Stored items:
* * * * * * *

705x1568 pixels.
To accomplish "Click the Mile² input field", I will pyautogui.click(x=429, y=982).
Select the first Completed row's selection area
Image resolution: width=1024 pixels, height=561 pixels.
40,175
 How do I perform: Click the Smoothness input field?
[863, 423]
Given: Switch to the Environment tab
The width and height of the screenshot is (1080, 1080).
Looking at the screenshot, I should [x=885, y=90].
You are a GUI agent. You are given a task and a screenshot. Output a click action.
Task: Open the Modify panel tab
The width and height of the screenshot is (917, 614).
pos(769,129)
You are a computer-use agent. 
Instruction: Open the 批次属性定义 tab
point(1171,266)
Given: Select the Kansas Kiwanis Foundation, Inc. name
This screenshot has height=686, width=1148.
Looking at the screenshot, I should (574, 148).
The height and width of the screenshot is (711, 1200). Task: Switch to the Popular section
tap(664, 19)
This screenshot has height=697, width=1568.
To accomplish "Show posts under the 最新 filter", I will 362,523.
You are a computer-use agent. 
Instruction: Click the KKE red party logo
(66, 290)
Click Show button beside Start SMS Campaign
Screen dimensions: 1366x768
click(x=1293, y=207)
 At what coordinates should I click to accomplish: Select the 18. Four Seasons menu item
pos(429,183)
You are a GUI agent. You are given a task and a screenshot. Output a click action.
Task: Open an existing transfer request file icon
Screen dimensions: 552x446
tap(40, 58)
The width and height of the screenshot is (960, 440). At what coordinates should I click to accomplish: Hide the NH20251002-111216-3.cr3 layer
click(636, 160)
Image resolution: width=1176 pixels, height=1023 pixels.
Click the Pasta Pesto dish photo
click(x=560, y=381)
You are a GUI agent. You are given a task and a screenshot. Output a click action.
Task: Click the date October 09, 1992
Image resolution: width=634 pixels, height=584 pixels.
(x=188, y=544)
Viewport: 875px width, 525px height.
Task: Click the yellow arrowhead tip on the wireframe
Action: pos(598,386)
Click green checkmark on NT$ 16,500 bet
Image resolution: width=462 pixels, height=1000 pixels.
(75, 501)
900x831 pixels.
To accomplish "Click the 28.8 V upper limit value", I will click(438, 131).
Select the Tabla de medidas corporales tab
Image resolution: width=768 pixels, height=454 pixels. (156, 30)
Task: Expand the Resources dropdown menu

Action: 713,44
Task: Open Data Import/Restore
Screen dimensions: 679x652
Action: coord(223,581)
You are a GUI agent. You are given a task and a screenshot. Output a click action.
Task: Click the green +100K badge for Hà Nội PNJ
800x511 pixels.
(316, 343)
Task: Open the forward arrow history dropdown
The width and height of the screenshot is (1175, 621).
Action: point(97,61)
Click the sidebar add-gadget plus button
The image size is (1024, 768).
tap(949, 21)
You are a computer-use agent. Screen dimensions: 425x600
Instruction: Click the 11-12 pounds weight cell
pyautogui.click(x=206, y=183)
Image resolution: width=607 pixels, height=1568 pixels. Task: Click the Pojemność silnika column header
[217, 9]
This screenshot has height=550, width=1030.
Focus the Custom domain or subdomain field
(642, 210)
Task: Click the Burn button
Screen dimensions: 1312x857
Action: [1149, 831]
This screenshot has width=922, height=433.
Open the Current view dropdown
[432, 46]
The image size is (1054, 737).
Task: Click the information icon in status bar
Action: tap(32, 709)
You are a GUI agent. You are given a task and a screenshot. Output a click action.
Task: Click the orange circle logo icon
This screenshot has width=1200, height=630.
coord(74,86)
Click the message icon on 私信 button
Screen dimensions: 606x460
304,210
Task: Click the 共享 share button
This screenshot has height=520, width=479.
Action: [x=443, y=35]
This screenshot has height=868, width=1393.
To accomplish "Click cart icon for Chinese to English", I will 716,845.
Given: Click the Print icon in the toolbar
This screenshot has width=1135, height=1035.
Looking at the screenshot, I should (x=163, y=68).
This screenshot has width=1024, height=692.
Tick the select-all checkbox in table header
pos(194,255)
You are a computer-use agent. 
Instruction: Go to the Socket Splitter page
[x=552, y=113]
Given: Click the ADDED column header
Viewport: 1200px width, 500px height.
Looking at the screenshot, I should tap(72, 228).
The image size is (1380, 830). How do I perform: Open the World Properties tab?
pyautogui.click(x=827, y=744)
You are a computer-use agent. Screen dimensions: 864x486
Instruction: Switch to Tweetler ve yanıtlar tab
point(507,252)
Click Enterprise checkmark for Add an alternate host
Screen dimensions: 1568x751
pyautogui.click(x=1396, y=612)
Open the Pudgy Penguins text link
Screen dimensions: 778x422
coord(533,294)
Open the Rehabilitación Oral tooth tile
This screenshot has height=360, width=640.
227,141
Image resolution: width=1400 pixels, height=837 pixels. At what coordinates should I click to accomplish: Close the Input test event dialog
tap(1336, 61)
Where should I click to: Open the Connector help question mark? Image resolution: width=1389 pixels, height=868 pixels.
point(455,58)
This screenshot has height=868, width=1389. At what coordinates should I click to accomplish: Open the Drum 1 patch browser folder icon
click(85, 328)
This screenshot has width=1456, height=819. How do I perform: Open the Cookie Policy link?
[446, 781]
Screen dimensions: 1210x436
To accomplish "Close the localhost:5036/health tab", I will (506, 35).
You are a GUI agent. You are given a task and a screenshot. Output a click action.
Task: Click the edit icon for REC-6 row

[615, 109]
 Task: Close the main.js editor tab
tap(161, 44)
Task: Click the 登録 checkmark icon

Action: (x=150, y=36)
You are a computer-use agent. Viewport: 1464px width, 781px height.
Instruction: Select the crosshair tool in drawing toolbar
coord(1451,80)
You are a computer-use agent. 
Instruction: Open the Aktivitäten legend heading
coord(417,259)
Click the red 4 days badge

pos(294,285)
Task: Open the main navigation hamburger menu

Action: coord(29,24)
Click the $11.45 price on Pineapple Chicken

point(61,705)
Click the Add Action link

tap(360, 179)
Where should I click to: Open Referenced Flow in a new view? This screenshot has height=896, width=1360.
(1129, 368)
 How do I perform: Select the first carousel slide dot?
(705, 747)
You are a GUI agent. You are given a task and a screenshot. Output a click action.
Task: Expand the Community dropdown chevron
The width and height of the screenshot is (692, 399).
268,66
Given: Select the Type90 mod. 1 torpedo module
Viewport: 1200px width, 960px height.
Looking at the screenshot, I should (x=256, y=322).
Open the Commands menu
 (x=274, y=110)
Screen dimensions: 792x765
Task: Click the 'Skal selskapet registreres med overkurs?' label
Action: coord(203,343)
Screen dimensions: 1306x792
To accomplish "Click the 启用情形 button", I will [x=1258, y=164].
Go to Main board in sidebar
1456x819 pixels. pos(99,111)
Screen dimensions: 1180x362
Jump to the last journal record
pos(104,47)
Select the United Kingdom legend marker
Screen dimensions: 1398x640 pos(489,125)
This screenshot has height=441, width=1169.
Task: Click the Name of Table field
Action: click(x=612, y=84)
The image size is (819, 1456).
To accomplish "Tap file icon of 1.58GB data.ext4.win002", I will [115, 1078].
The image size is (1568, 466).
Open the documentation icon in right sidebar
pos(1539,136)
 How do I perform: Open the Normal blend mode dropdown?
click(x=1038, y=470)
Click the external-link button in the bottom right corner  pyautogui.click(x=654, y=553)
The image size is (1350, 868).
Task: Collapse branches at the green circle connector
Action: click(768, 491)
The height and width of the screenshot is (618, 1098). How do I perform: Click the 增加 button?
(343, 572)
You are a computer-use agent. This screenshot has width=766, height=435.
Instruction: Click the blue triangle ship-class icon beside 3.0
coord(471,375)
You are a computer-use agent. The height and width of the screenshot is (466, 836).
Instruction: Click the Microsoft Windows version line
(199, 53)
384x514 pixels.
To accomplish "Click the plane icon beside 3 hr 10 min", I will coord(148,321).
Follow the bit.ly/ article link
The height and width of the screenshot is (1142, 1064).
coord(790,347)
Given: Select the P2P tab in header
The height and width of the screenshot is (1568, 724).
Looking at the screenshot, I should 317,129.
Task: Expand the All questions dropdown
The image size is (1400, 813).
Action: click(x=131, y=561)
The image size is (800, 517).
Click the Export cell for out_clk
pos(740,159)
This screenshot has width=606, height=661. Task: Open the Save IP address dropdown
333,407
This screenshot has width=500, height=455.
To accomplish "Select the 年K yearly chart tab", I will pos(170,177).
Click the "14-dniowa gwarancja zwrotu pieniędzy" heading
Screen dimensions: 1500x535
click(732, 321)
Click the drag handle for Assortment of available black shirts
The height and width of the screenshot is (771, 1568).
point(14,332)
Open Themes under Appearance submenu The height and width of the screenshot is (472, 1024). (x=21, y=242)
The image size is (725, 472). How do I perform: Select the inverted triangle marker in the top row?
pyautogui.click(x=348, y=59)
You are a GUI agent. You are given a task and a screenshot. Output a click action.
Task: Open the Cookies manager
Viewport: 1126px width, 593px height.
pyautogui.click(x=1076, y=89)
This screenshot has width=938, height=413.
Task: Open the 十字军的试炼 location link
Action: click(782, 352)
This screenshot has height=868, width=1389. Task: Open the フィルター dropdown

* * * * * * *

> _Task description_
Find and copy each line above holding "under".

> _Result of the task_
To accomplish "Show posts under the 最新 filter", I will 362,523.
Open Themes under Appearance submenu The height and width of the screenshot is (472, 1024). (x=21, y=242)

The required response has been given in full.